Records drawn from a dataset
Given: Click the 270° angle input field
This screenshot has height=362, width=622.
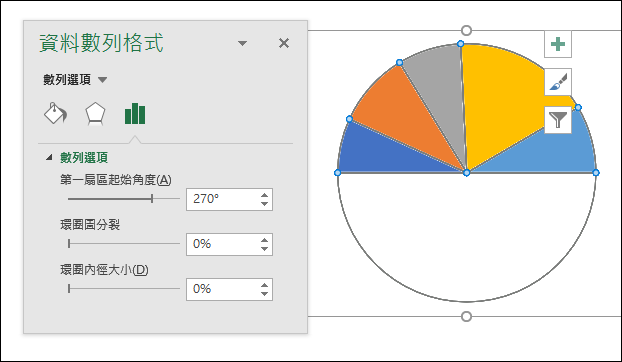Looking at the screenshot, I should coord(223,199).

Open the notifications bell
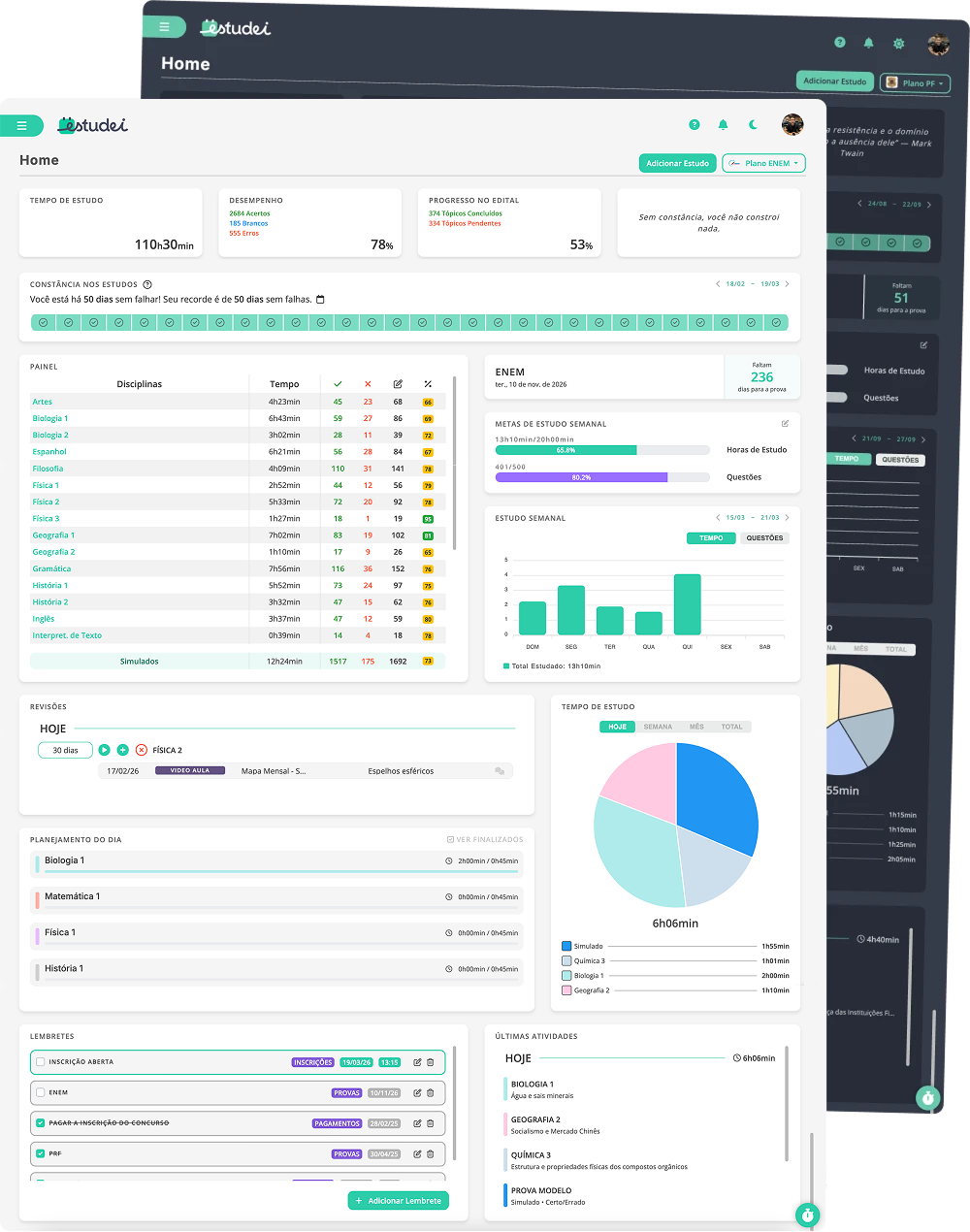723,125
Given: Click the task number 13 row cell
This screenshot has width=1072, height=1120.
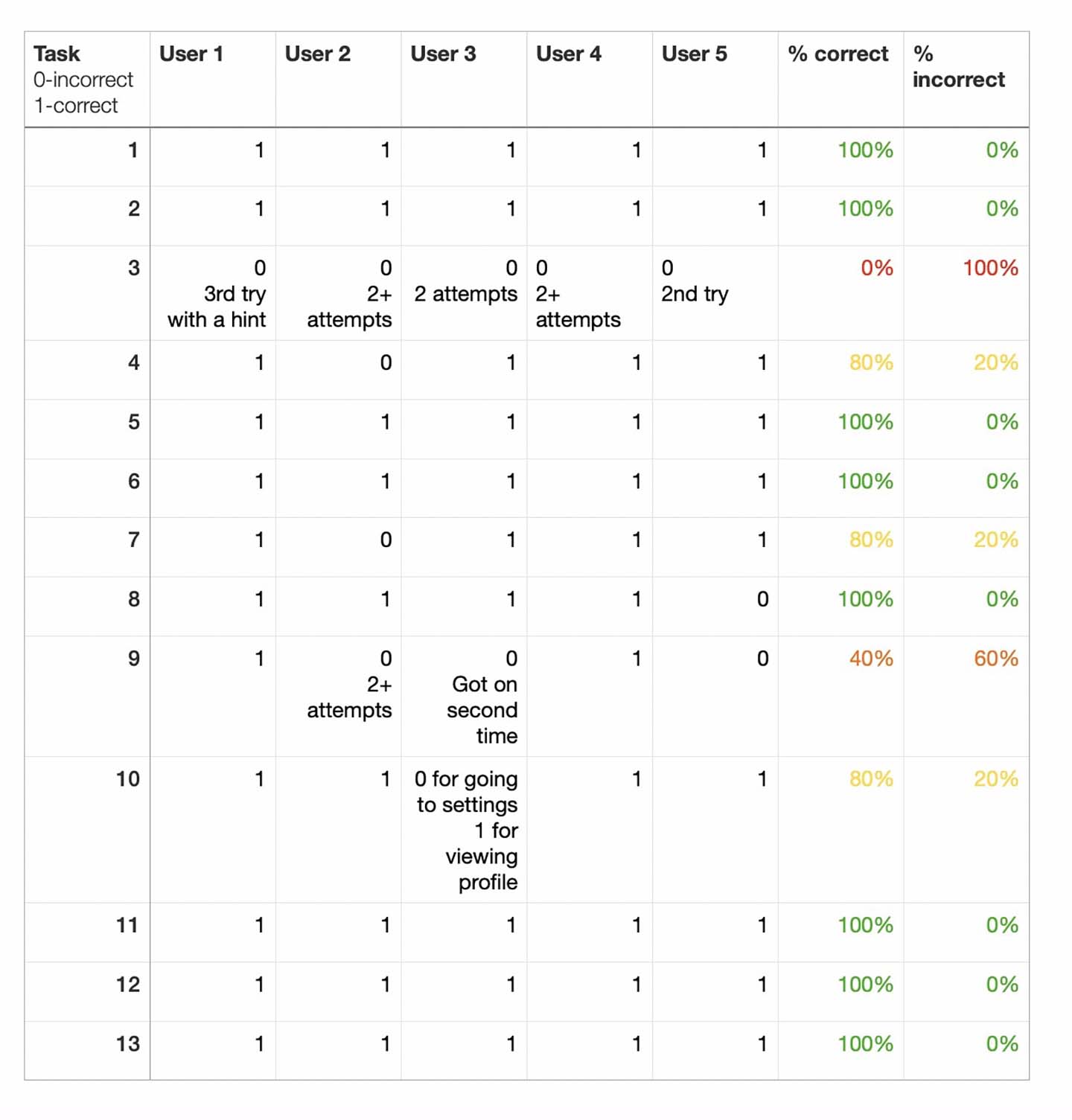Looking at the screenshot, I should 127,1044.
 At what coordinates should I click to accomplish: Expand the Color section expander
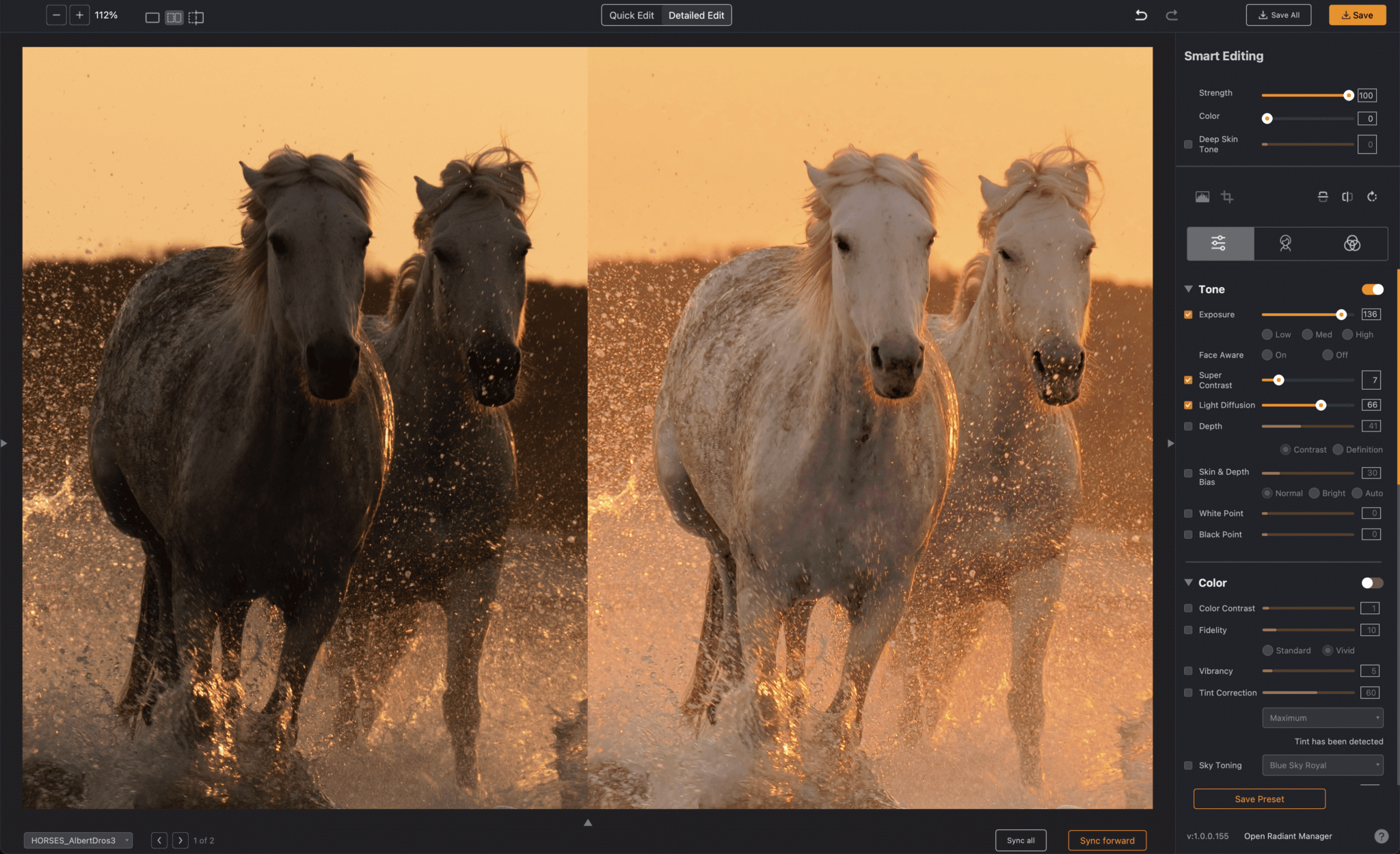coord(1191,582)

* _Your task_
Your answer must be exactly the lines from the one with "At what coordinates" through the last line of the entries, both included, with no pictures; please add nothing else.

* _Your solution_
 At what coordinates should I click to accomplish: Expand the Color section expander
coord(1191,582)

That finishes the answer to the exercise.